Pas chiche en rebondissements inattendus et marqué par un sens affûté du détail, Grangier tel un Chabrol d'après-guerre, sonde le basculement dans le côté obscur d'un homme honnête perverti par sa propre avidité - formidable Paul Frankeur.
Au p'tit zouave lui, qui prête son nom au bistrot pittoresque qui sert de cadre principal à l'histoire, s'inscrit joliment dans l'ombre pessimiste du cinéma de Julien Duvivier, gentil huis-clos sous fond de traque d'un serial killer - « l'homme à la bouteille de lait » - et de peinture honnête d'un petit peuple parisien plus modeste et populaire que jamais.

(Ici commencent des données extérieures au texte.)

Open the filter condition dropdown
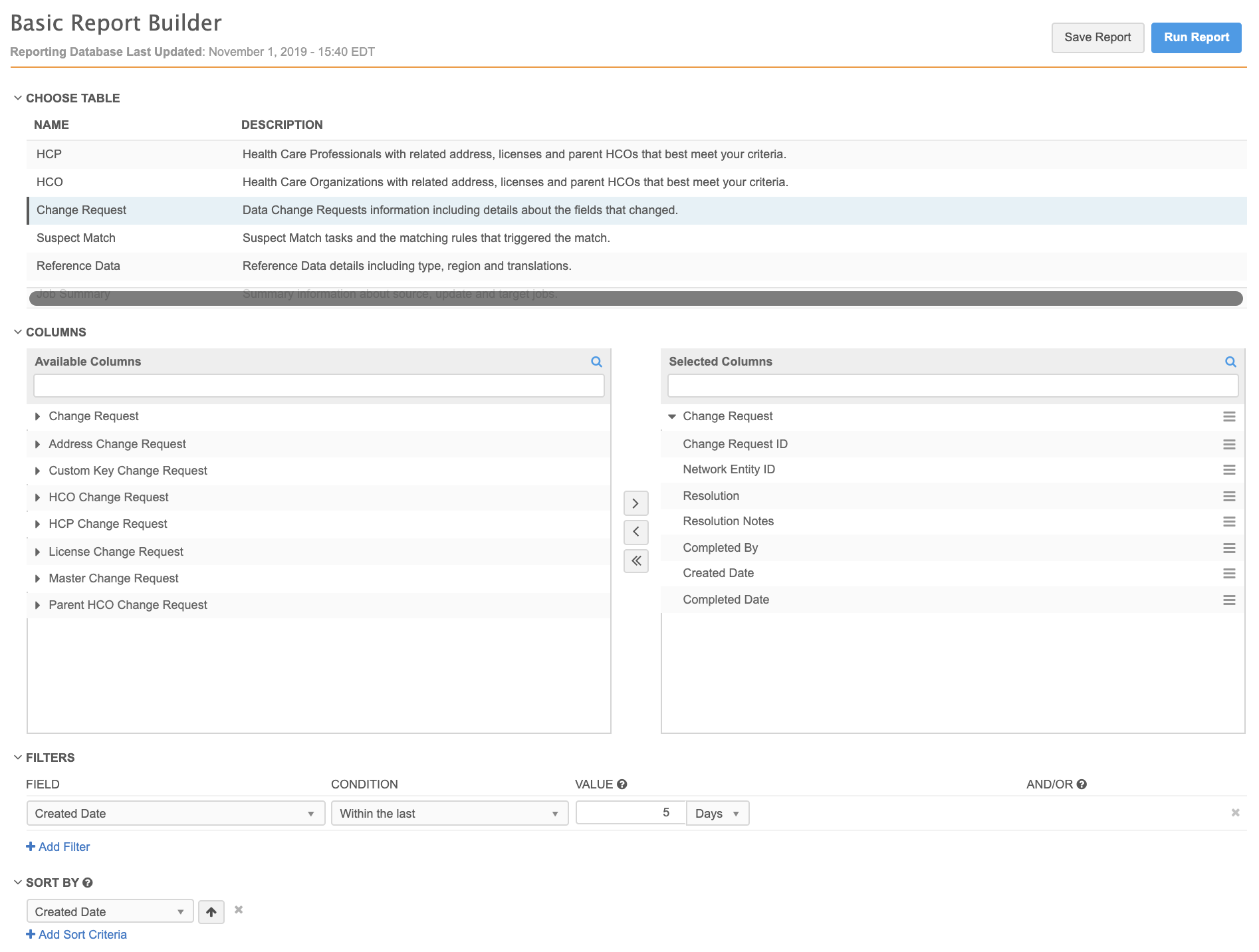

Vrai film d'atmosphère où la caméra se balade avec élégance dans l'intimité des aternoiements de personnages transpirant l'authenticité, le film ne brille pas forcément par la force de son écriture, notamment une résolution finale un brin risible.
Un vrai écueil que ne connaît pas l'ultime effort de cette rétrospective, Trois jours à vivre, nouveau polar au rythme jazzy pour lequel Grangier retrouve à la fois la plume d'Audiard et la trogne géniale de Ventura devant la caméra, en gangster cette fois, accusé sans être certain de sa culpabilité, par un jeune comédien tout aussi lâche qu'en quête de notoriété (excellent Daniel Gélin, à qui répond une encore plus féline Jeanne Moreau).
Une exploration à la fois drôle mais acérée sur l'ambition et les effets néfaste d'une célébrité pourtant pieusement désirée, sur un comédien veule et ambitieux las d'être cantonné aux petites tournées de province, et qui va regretter d'avoir voulu être célèbre.

Une belle dernière pièce à un canevas rétrospectif pas forcément essentiel, mais qui mérite décemment le coup d'œil.